二人がバルコニーの席で食事をしていると公演の開始を報せる鐘が鳴って舞台の幕があがる。
舞台の中心で一際眩いライトに照らされる女性。
濃いブルーの瞳とふわりとした水色の長い髪が印象的。
オーケストラの演奏が始まると美しい歌声が劇場に響き渡る。
その歌声に春雪はフォークとナイフを持った手を止めた。
「……凄い」
巨大な劇場に響く力強い歌声。
水色の魔力が歌姫を包んでいる。
「激流みたいだ」
川を激しく流れる水のように発されている魔力。
その魔力の美しさと心にズシリと響く歌声は圧巻。
祭典で見た生徒は煙のような薄黄色の魔力だったが、歌姫のそれはもう格が違うと素人の春雪にも分かる。
「激流?歌声がですか?」
「魔力が。激しい水のような魔力が綺麗です」
手を止め歌姫を凝視している春雪から返った返事。
色彩能力を持っているのかとその返事で察する。
食事の手が止まるほど夢中になっているのにこれ以上話しかけるのは無粋かと、ドナは再び食事を再開して曲が終わるのを待った。
「何だか胸がドキドキします」
最初の一曲は短めの曲。
その曲が終わって春雪は自分の胸に手をあてる。
「感受性が豊かなのでしょうね」
「ドナ殿下は何ともないのですか?」
「ドキドキとまでは。素晴らしい歌声だとは思いますが」
心酔して聴いている者ほど感情を揺すぶられる。
ドナも王城で聴いた時は期待値のぶん大きく心を揺さぶられたが、今となっては素晴らしい歌声という感想に留まる。

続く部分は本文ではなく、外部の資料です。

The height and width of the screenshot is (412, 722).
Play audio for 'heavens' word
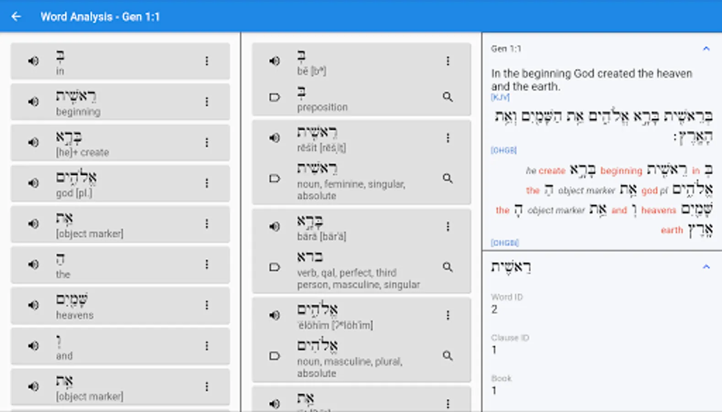click(x=33, y=305)
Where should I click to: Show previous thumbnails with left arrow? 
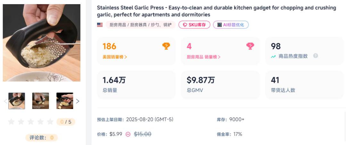coord(5,101)
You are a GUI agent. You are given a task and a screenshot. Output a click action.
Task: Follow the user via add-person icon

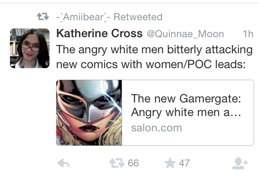240,163
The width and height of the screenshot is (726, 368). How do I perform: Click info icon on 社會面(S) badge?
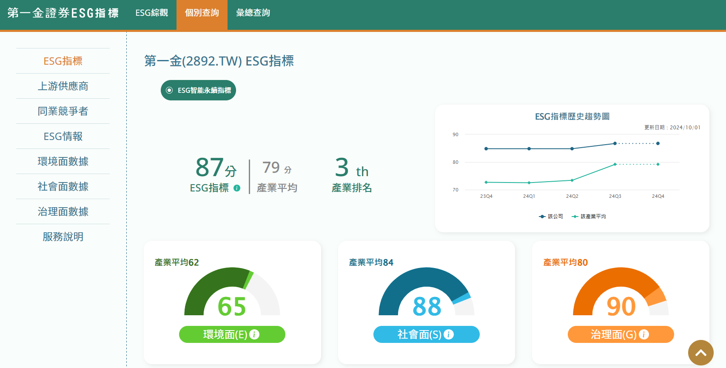(x=449, y=334)
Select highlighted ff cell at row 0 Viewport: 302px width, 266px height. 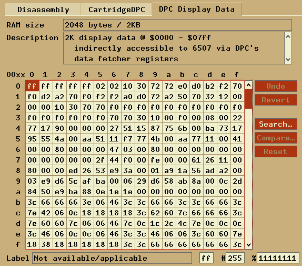(x=32, y=86)
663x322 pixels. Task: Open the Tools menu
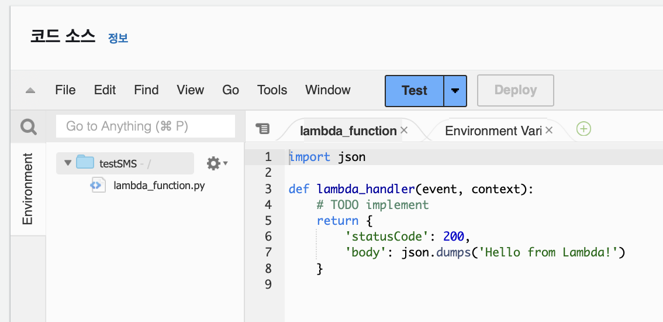272,90
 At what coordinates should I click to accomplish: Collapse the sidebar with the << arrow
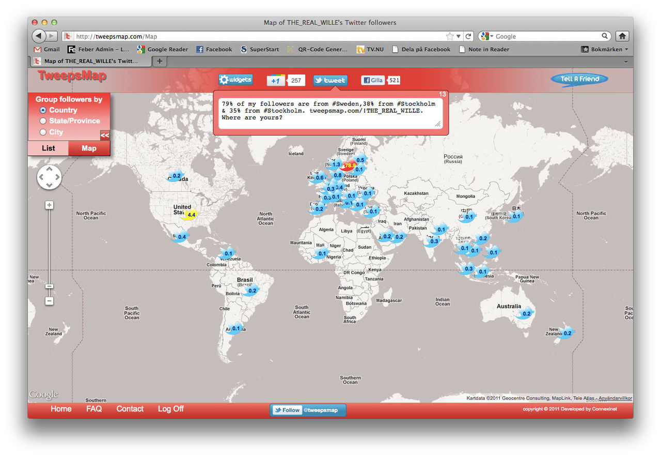point(105,135)
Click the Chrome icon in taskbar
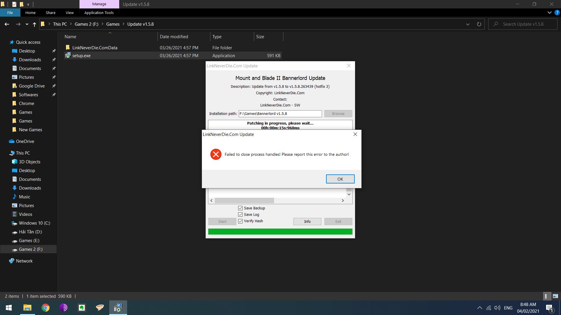 pyautogui.click(x=46, y=308)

今舞台に立っている歌姫を心酔する感情が一切ないことと、覚醒して魔力への抵抗力が高くなったことも重なって。
「一人で楽しんでいて申し訳ありません」
「私も楽しいですよ?夢中で見る春雪さまが愛らしくて」
「それは歌とは関係ないかと」
「どう楽しむかは個人の自由では?」
「……うん。たしかに」
納得して呟いた春雪にドナは笑いを堪える。
私の好いた人は強く美しい上に素直で愛らし過ぎると。
「歌姫の歌声はもちろん素晴らしいと思いますが、私にとって重要なのは春雪さまが喜んでくださるかどうかなのです」
自然な笑みを浮かべて言ったドナにドキっとする春雪。
歌姫の歌声にドキドキしたのとはまた別のもの。
温かい何かが胸に込み上げキュッと締め付けられる。
「食事も美味しいですよ。冷めない内に食べましょう」
「はい」
次の曲が始まり平然とした顔で食事をしていても、春雪の心は暫く落ち着くことはなかった。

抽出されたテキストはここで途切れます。